## AIM OF THE EXERCISE
Copy every entry exactly as it reads and exclude whatever pictures appear.

(MATERIAL FOR THIS TASK)

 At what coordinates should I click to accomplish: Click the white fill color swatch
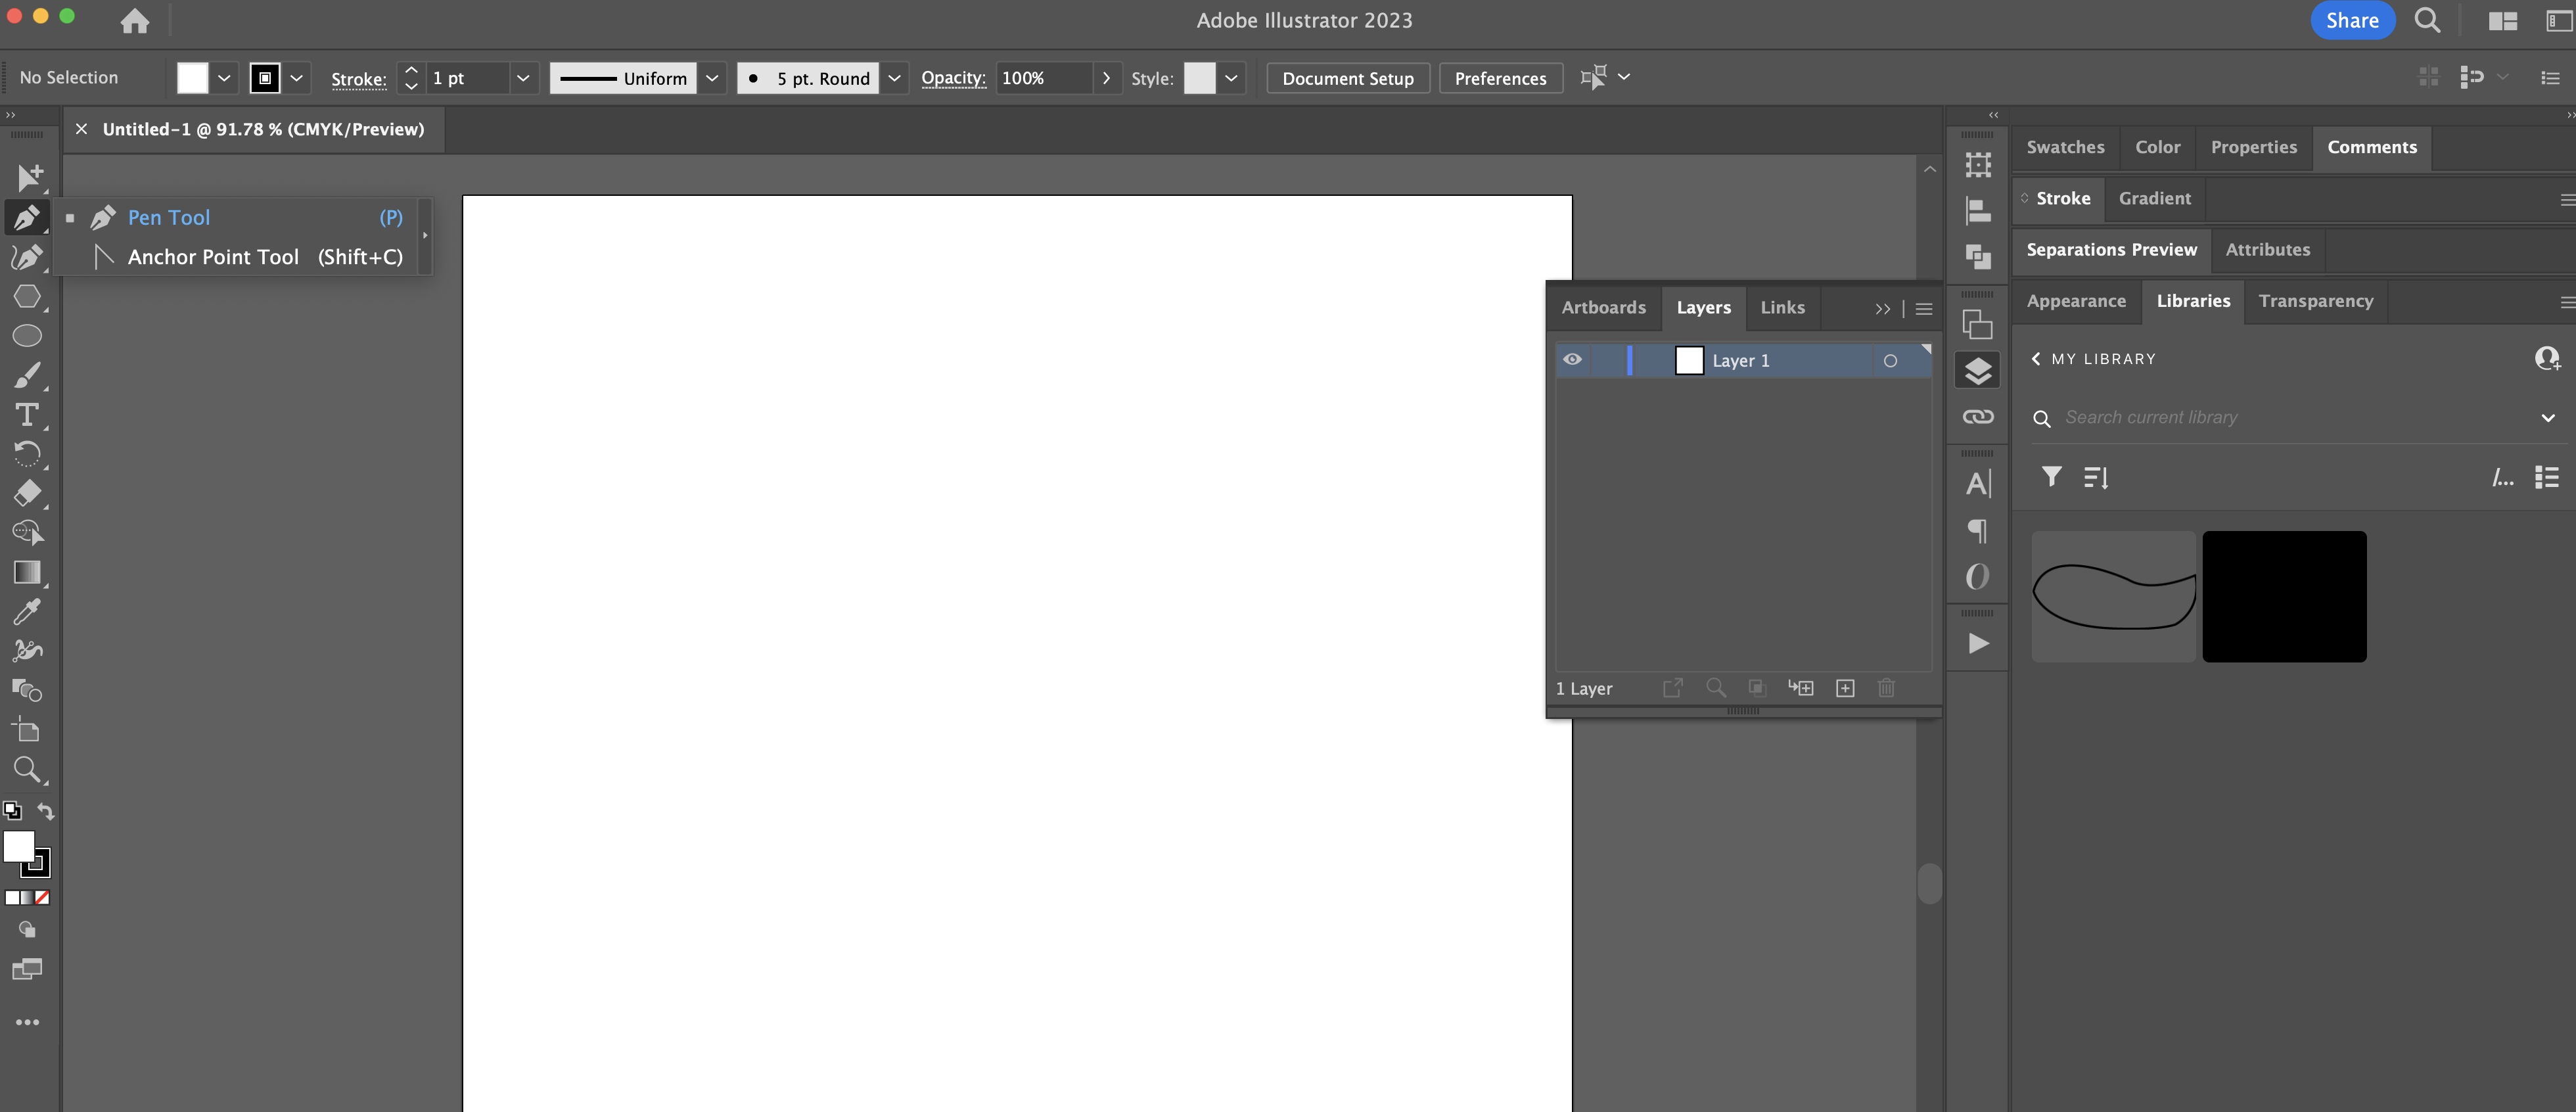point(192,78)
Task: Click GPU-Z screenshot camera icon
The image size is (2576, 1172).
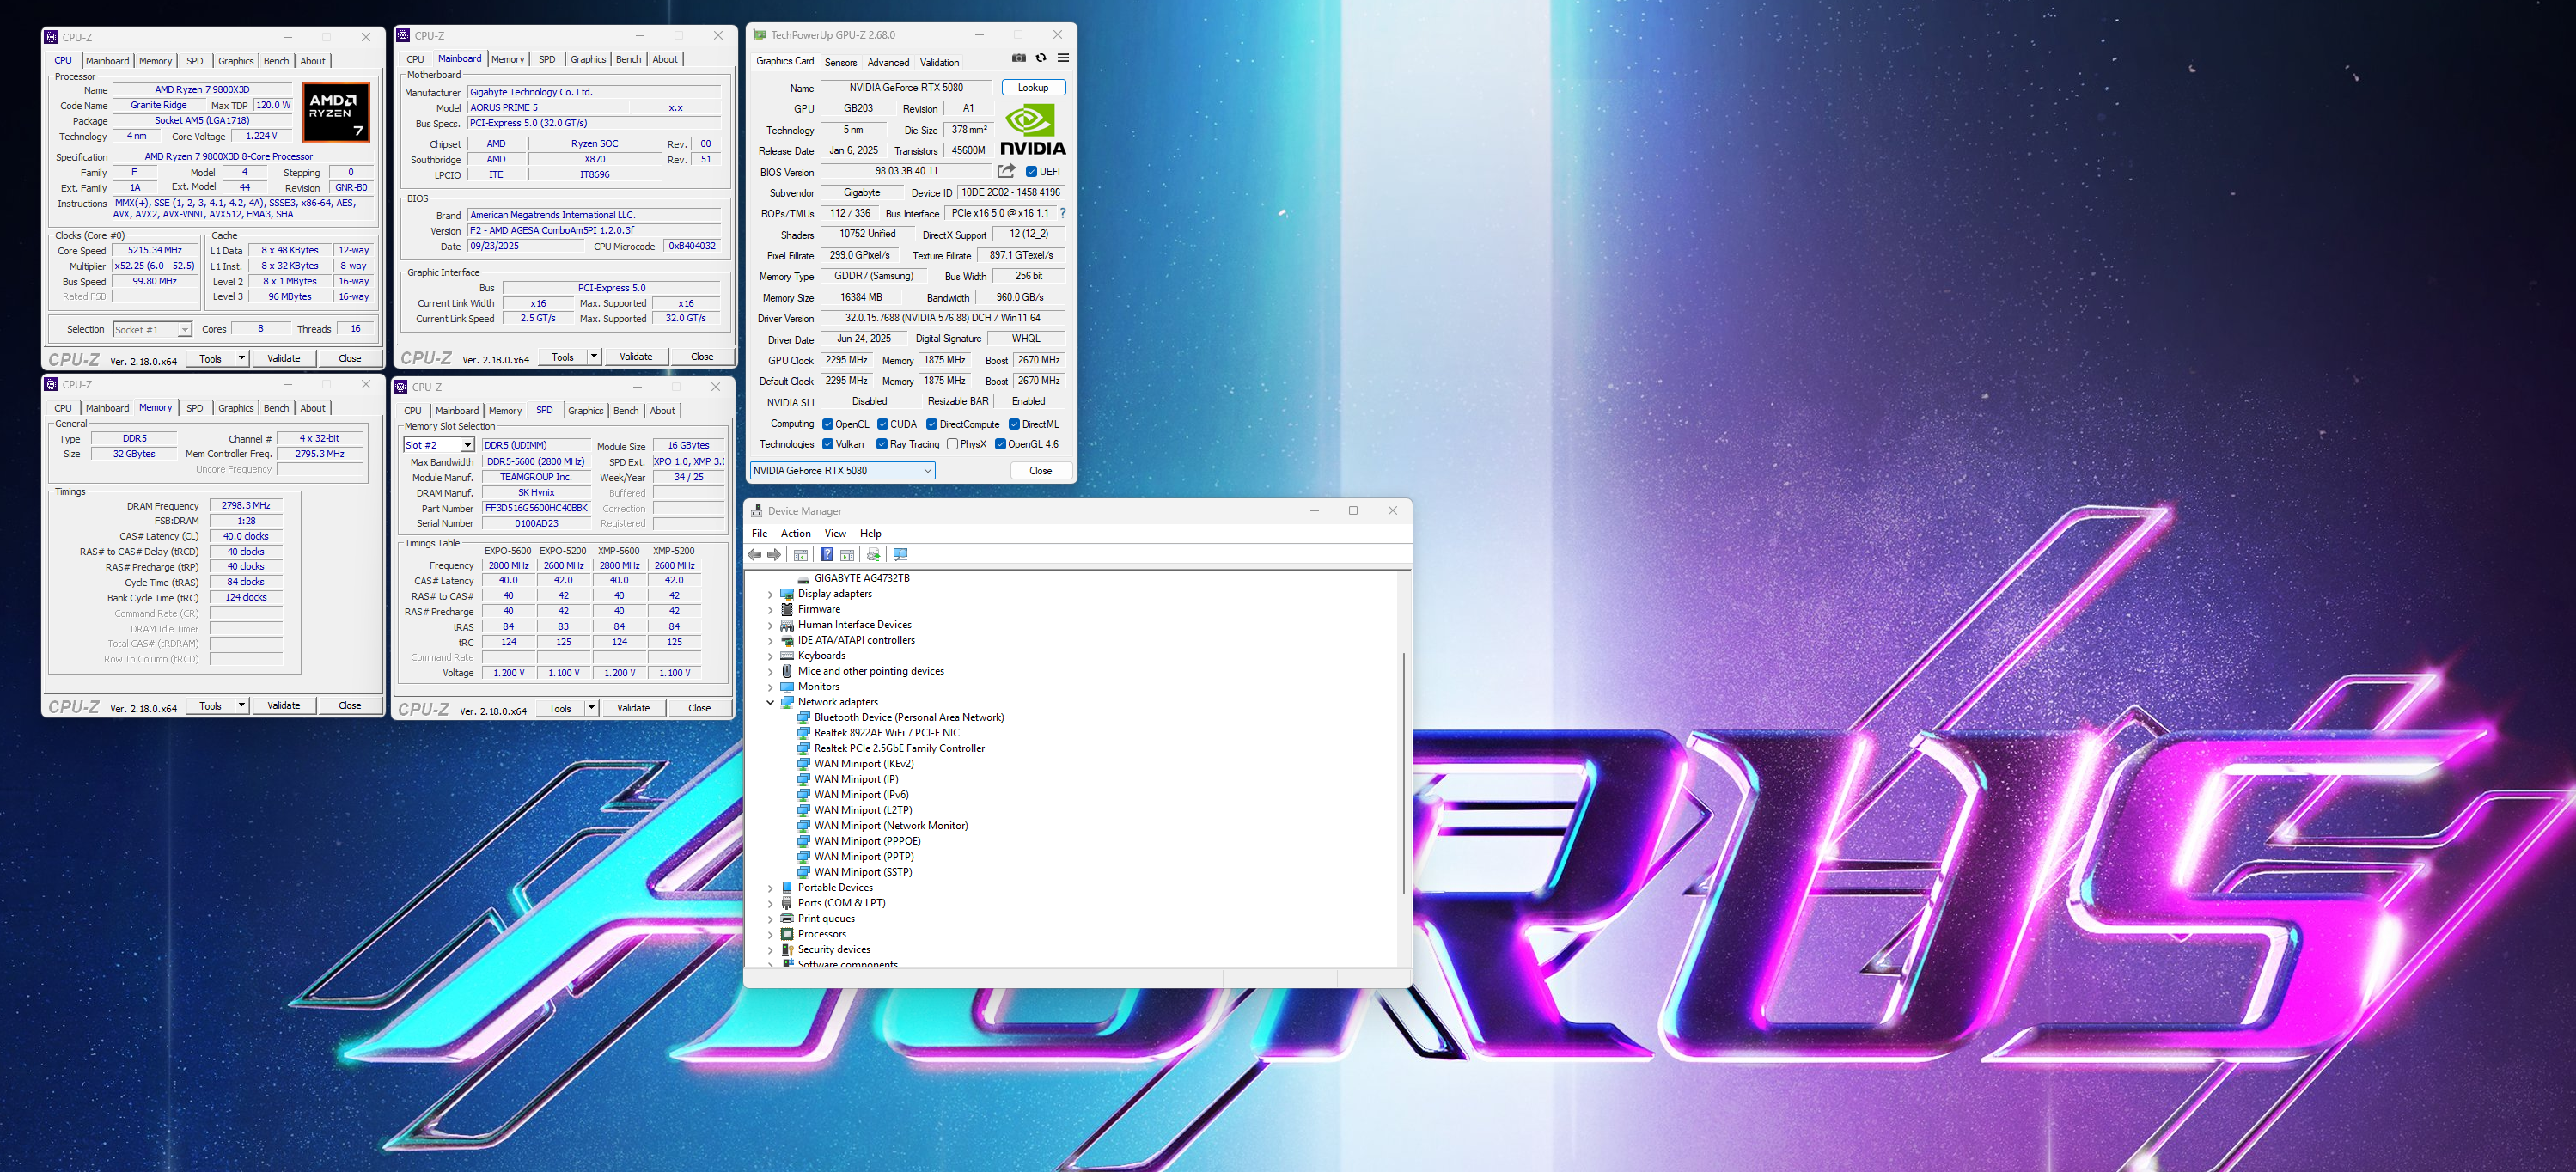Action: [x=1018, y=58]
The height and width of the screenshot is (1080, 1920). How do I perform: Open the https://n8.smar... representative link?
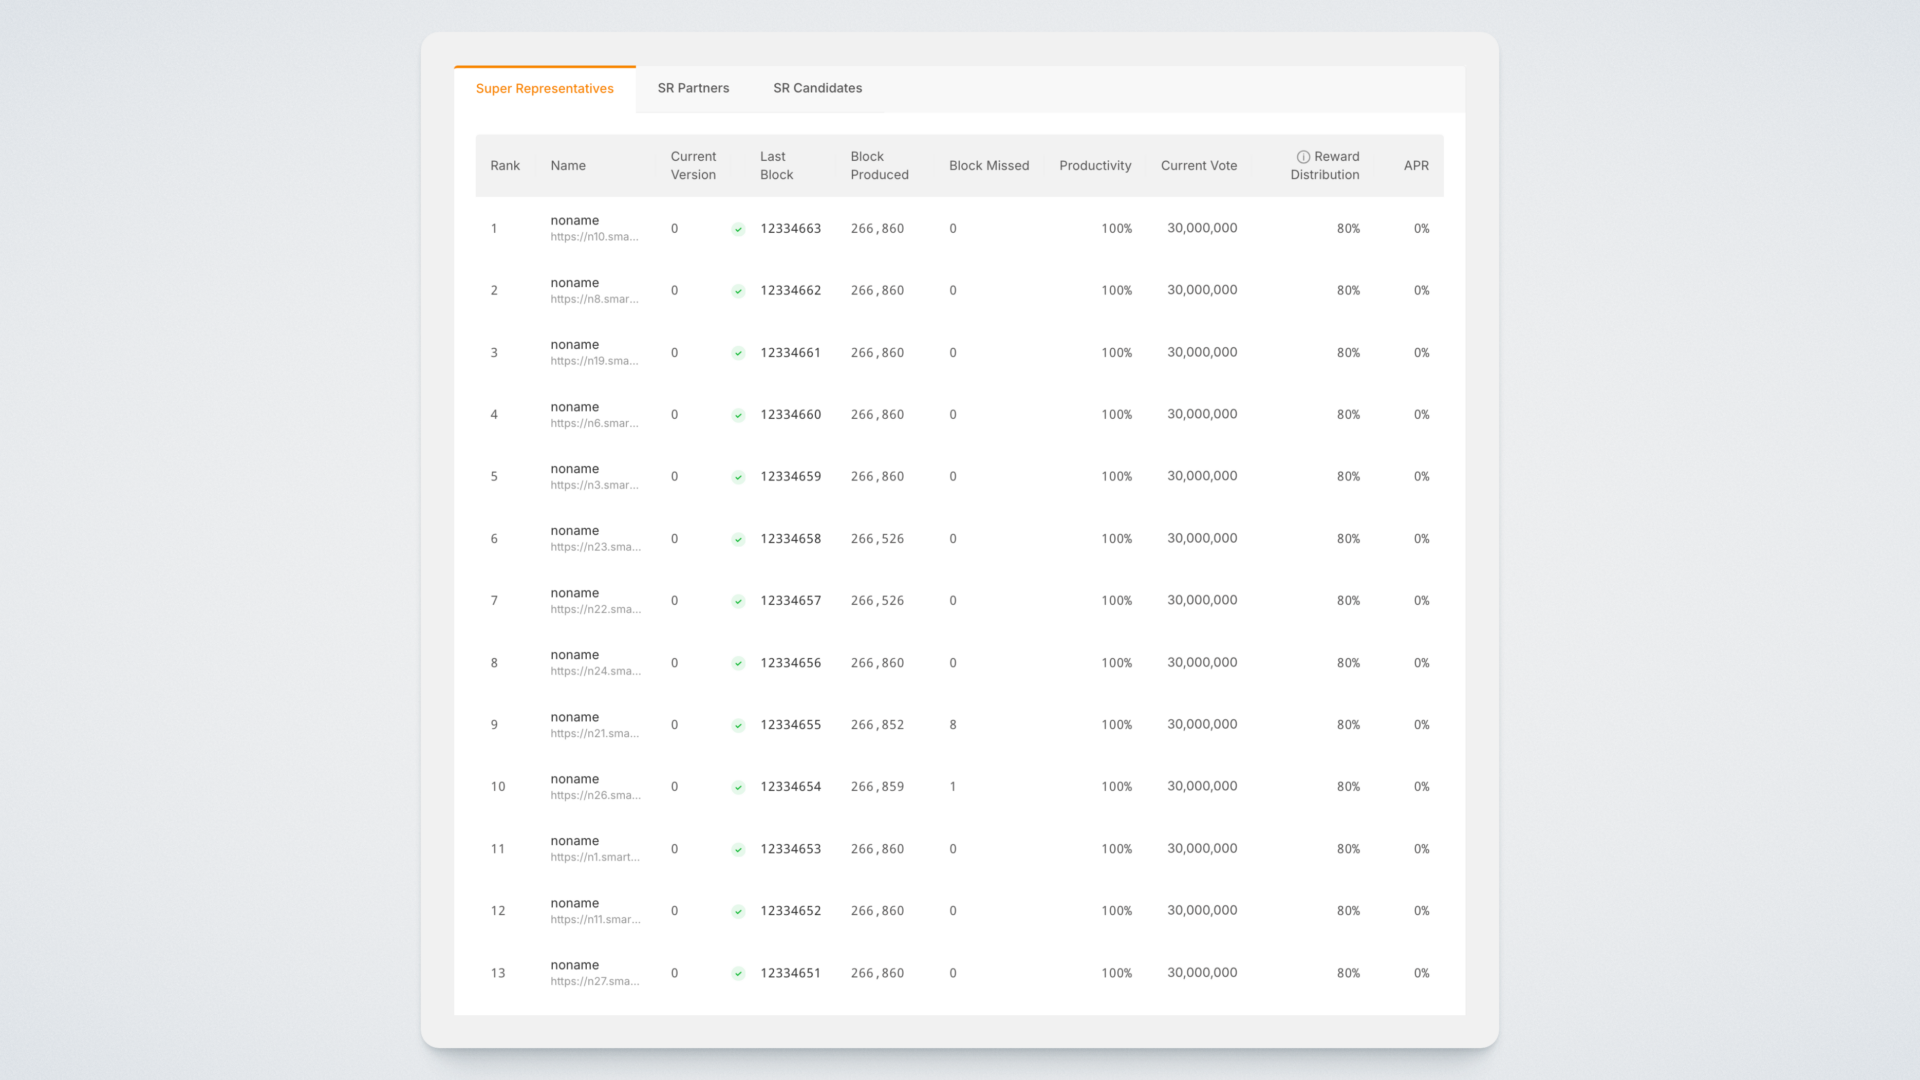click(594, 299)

(End MATERIAL FOR THIS TASK)

## ANSWER TO THE PROBLEM
 At what coordinates should I click to accomplish: Click the white fill color swatch
point(192,78)
Task: Click GPU-Z screenshot camera icon
The image size is (2576, 1172).
Action: [x=1018, y=58]
The height and width of the screenshot is (1080, 1920). How do I perform: Open the https://n8.smar... representative link?
click(594, 299)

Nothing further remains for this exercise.